# Study questions
1 – List every column name defined in the `blog` table of the feed aggregation tutorial.
2 – Carry on the feed aggregation tutorial from the point where it stops.

# Document text
This tutorial is intended to cover some basics to get you started. In fact all we create here is a simple command line script to aggregate content frequently (e.g. just set up cron to run it every hour or so) into a database for later presentation.

Setting Up Database And Models

So what common data do I want for each entry in an Atom or RSS feed?

  1. Unique Identifier
  2. Author
  3. Title
  4. URL
  5. Publish Date
  6. Description
  7. HTML Content

Based on this, we can predict a decent Model for an Entry table in a database. More on that later, but for now, how to get this data from a feed? The first thing is to have a database or other source to get the URL for each RSS or Atom feed. I’m using a MySQL table as follows:

[geshi lang=sql]CREATE TABLE IF NOT EXISTS `blog` (
`id` int(11) NOT NULL auto_increment,
`url` tinytext collate utf8_unicode_ci NOT NULL,
`feedurl` tinytext collate utf8_unicode_ci NOT NULL,
`title` tinytext collate utf8_unicode_ci NOT NULL,
`author` tinytext collate utf8_unicode_ci NOT NULL,
`modified` timestamp NOT NULL default CURRENT_TIMESTAMP on update CURRENT_TIMESTAMP,
PRIMARY KEY (`id`)

# Records
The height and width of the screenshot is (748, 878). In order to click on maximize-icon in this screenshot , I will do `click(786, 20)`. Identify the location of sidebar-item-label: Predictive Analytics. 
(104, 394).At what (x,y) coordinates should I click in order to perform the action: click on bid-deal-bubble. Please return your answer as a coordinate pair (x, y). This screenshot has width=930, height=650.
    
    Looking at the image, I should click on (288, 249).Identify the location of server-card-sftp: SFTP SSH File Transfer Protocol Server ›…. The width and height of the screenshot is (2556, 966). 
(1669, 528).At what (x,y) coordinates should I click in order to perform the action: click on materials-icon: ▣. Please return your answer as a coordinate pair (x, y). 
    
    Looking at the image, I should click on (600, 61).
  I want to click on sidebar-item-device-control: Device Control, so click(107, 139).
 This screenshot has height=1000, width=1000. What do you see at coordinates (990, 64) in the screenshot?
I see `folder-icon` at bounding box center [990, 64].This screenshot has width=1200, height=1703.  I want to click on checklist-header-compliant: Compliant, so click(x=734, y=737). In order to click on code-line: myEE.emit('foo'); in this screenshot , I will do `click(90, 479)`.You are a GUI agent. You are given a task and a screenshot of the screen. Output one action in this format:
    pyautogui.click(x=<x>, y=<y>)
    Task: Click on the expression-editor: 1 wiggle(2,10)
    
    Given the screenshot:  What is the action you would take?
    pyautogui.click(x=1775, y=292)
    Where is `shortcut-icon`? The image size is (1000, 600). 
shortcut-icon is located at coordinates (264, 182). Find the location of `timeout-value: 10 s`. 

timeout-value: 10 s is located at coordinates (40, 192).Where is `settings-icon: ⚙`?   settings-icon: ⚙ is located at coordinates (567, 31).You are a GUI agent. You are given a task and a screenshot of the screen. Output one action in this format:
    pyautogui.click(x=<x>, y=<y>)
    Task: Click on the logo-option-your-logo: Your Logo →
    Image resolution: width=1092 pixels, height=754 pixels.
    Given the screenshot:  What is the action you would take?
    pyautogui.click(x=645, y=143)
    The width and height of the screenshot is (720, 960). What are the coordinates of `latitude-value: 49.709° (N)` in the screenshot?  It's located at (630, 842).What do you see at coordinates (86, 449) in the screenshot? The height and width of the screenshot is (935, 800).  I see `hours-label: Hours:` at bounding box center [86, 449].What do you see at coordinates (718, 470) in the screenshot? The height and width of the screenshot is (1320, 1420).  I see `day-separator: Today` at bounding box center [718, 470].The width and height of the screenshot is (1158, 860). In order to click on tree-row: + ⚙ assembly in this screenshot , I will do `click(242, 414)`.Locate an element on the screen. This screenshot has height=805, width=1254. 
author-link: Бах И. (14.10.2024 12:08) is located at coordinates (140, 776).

# Replies
1 – id, url, feedurl, title, author, modified

2 –
) ENGINE=InnoDB DEFAULT CHARSET=utf8 COLLATE=utf8_unicode_ci;[/geshi]
You can insert into this table as you wish. One row per blog you intend aggregating. Here’s some sample data:

url: http://blog.astrumfutura.org
feedurl: http://blog.astrumfutura.com/feeds/index.rss2
title: Maugrim The Reaper’s Blog
author: Pádraic Brady

The other fields update without manual intervention.

A database table for entries may be something like:

[geshi lang=sql]CREATE TABLE IF NOT EXISTS `entry` (
`id` int(11) NOT NULL auto_increment,
`blog_id` int(11) NOT NULL default ’0′,
`guid` tinytext collate utf8_unicode_ci NOT NULL,
`title` tinytext collate utf8_unicode_ci NOT NULL,
`url` tinytext collate utf8_unicode_ci NOT NULL,
`description` text collate utf8_unicode_ci NOT NULL,
`date` datetime NOT NULL default ’0000-00-00 00:00:00′,
`creator` tinytext collate utf8_unicode_ci NOT NULL,
`content` text collate utf8_unicode_ci NOT NULL,
`modified` timestamp NOT NULL default CURRENT_TIMESTAMP on update CURRENT_TIMESTAMP,
`hash` varchar(32) collate utf8_unicode_ci NOT NULL,
PRIMARY KEY (`id`),
FULLTEXT KEY `search` (`title`,`description`,`content`)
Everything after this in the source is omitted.